▶ Task prompt:
Copy out, unchanged, the entries below from the "1-877-600-VOTE (8683) (126, 1937)" line to the final line. Omit pictures.

Excerpts from a dataset:
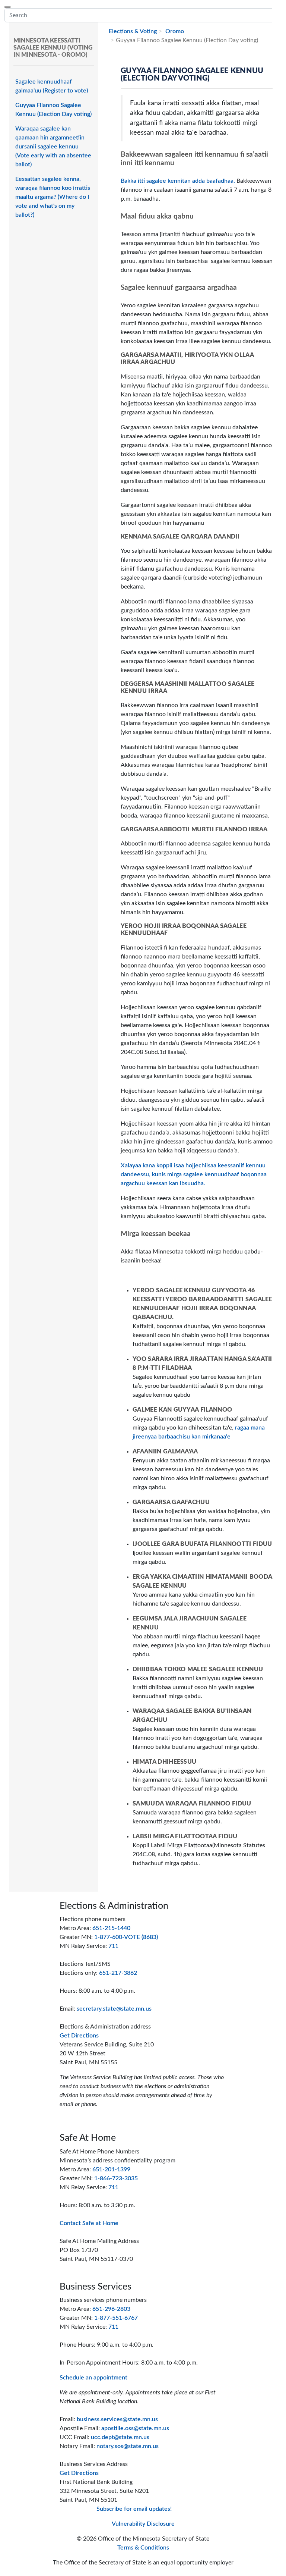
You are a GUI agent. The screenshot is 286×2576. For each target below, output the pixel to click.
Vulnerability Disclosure (143, 2524)
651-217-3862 (118, 1973)
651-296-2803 (111, 2309)
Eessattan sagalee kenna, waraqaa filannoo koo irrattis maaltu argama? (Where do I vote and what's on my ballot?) (52, 197)
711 (113, 1946)
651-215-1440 (111, 1928)
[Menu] (7, 7)
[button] (277, 15)
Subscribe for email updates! (134, 2509)
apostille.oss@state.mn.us (135, 2428)
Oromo (174, 31)
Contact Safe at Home (89, 2223)
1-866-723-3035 (116, 2178)
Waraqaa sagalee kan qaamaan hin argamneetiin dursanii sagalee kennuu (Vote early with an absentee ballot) (53, 146)
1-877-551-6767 (116, 2318)
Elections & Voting (133, 31)
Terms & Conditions (143, 2548)
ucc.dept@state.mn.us (120, 2437)
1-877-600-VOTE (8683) (126, 1937)
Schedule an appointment (93, 2378)
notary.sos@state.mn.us (127, 2446)
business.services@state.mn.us (117, 2419)
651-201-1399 (111, 2169)
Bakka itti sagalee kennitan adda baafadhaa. (178, 181)
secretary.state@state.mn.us (114, 2009)
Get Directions (79, 2036)
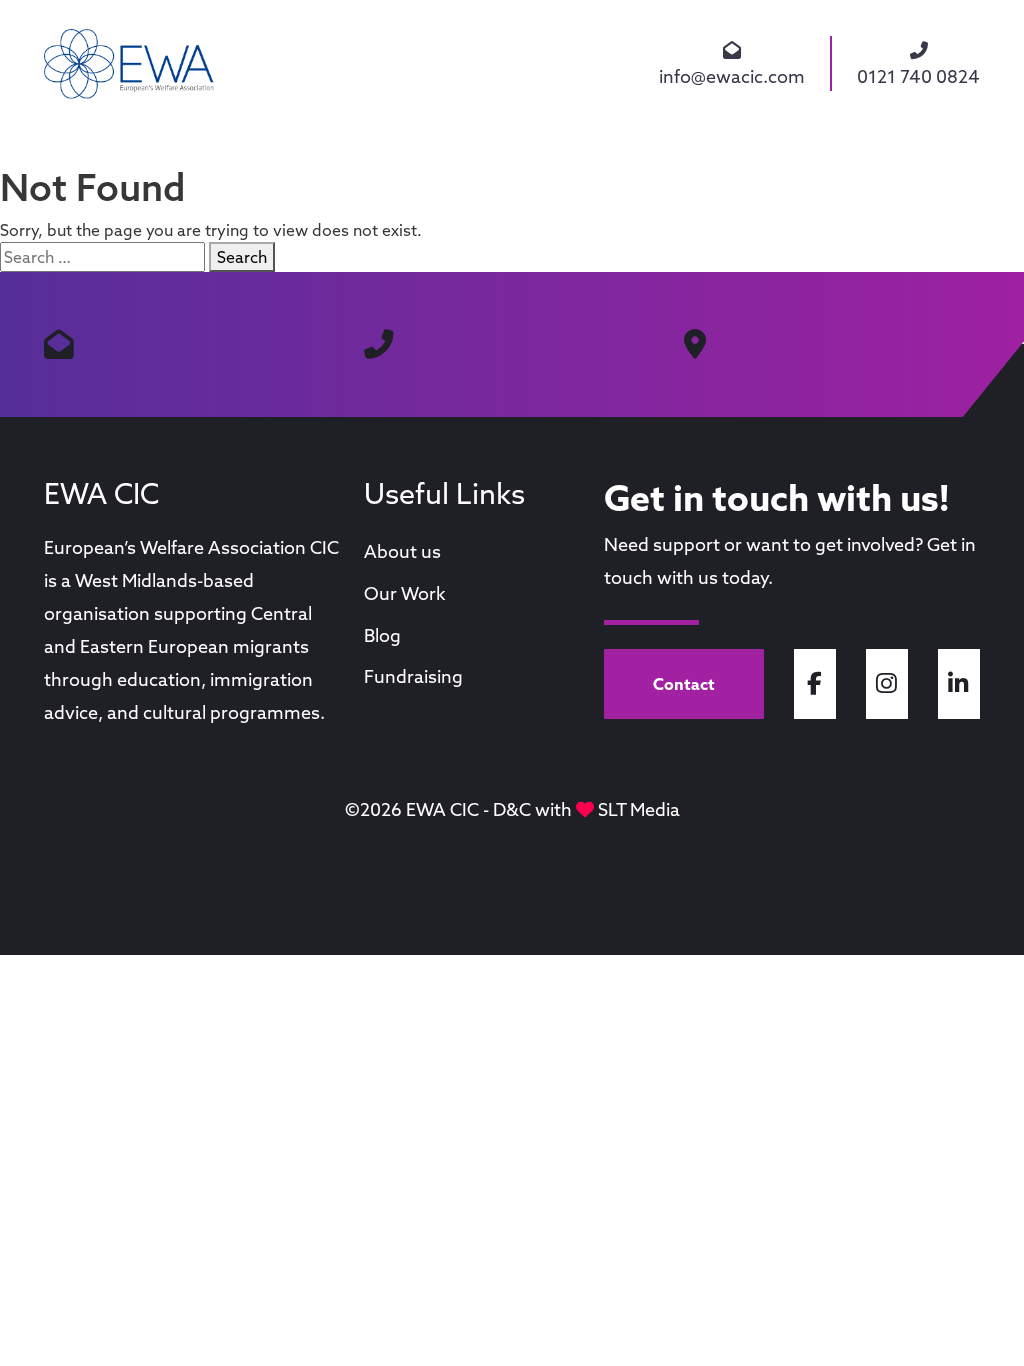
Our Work (405, 593)
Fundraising (413, 676)
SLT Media (639, 809)
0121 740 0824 (918, 76)
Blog (382, 635)
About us (402, 551)
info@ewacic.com (732, 76)
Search (242, 257)
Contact (684, 684)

▶ Exercise response:
1-877-600-VOTE (8683) (126, 1937)
Schedule an appointment (93, 2378)
notary.sos@state.mn.us (127, 2446)
business.services@state.mn.us (117, 2419)
651-201-1399 (111, 2169)
Bakka itti sagalee kennitan adda baafadhaa. (178, 181)
secretary.state@state.mn.us (114, 2009)
Get Directions (79, 2036)
Our Work (405, 593)
Fundraising (413, 676)
SLT Media (639, 809)
0121 740 0824 (918, 76)
Blog (382, 635)
About us (402, 551)
info@ewacic.com (732, 76)
Search (242, 257)
Contact (684, 684)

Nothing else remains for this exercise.